- Born: c. 485 BC
- Died: 422/1 BC (aged c. 63)
- Children: Callias III, Hipparete and Hermogenes
- Military career
- Allegiance: Athens

= Hipponicus III =

5th-century BC Athenian military commander

Hipponicus III (/hɪˈpɒnɪkəs/; Ἱππόνικος; c. 485 BC – 422/1 BC) was an Athenian military commander. He was the son of Callias II of the deme Alopece and Elpinice of Laciadae (sister of Cimon). He was known as the "richest man in Greece".

Shortly after 455 BC, Hipponicus married the former wife of Pericles, whose name is unknown. By her, he had two children: Callias III and a daughter, Hipparete who later married Alcibiades. A second son, Hermogenes was probably illegitimate since he received none of his father's estate.

Hipponicus' wealth came from, among other things, his owning six hundred slaves working at the silver mines at Laurion in southern Attica.
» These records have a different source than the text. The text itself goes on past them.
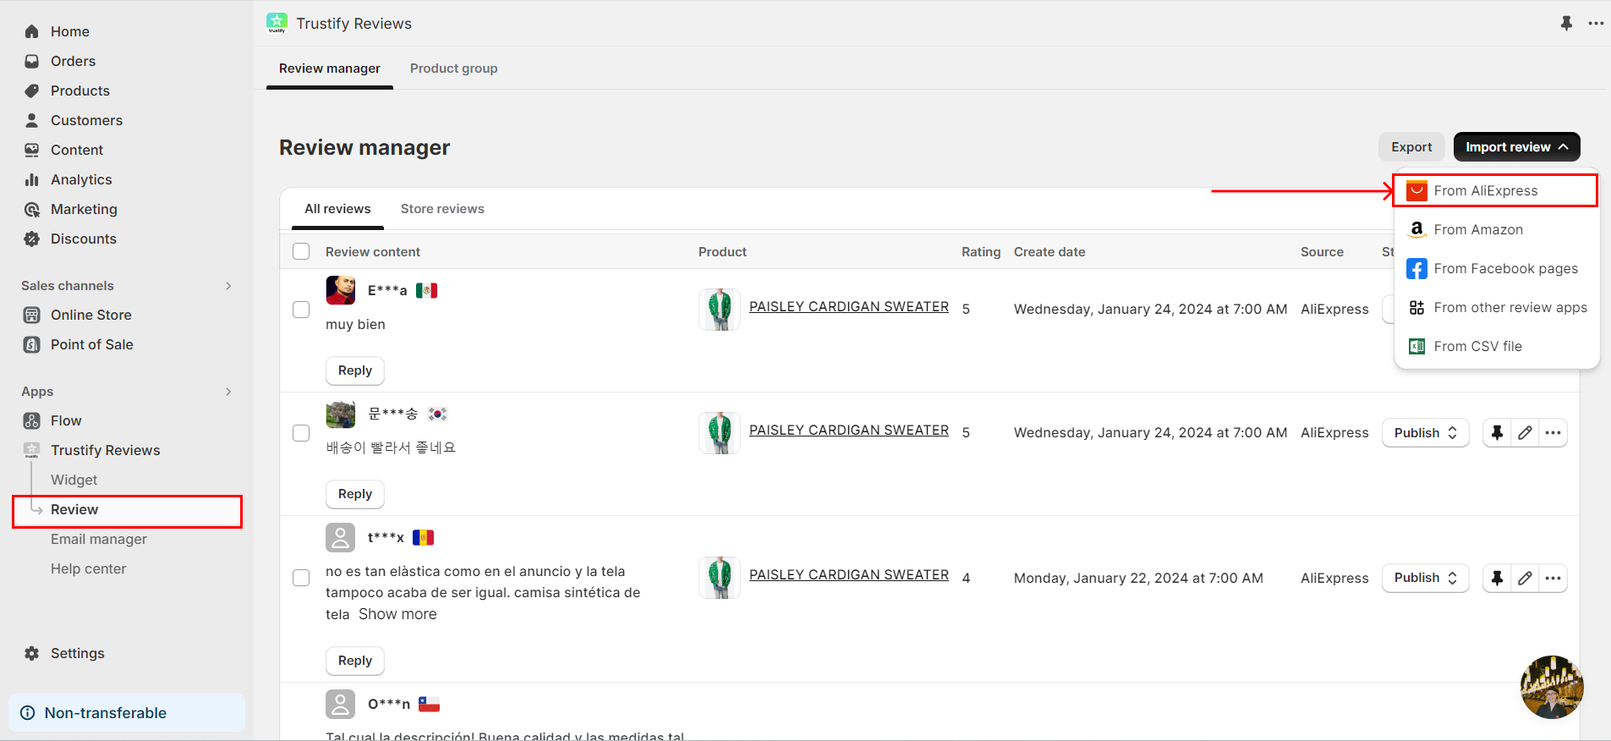1611x741 pixels.
Task: Edit the 문***송 review with pencil icon
Action: coord(1525,433)
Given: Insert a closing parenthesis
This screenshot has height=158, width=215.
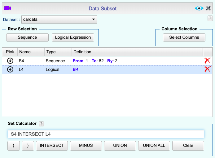Looking at the screenshot, I should click(28, 145).
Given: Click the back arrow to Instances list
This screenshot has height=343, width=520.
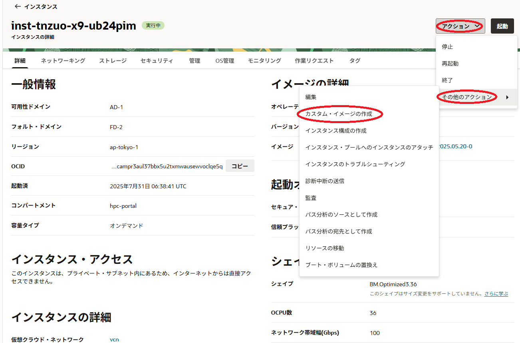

In 445/4 BC he was secretary of the Athenian Council (boule) and was still active as late as 426 BC when he, Nicias and Eurymedon commanded Athenian regiments in an incursion into Boeotian territory where they successfully engaged Tanagran and Theban forces at Tanagra.

Hipponicus was reported by Andocides to have been slain at the Battle of Delium in 424 BC, but this appears to have been an error, either on Andocides' part or a later transcriber, for Thucydides reported that the general at Delium was Hippocrates. According to Athenaeus, Hipponicus died shortly before Eupolis exhibited his comedy Flatterers during the archonship of Alcaeus ( 422/1).

Aelian, in his Varieties of History, reports this anecdote about Hipponicus:

Hipponicus son of Callias would erect a Statue as a Gift to his Country. One advised him that the Statue should be made by Polycletus. He answered, "I will not have such a Statue, the glory whereof will redound not to the Giver, but to the Carver. For it is certain that all who see the Art, will admire Polycletus and not me."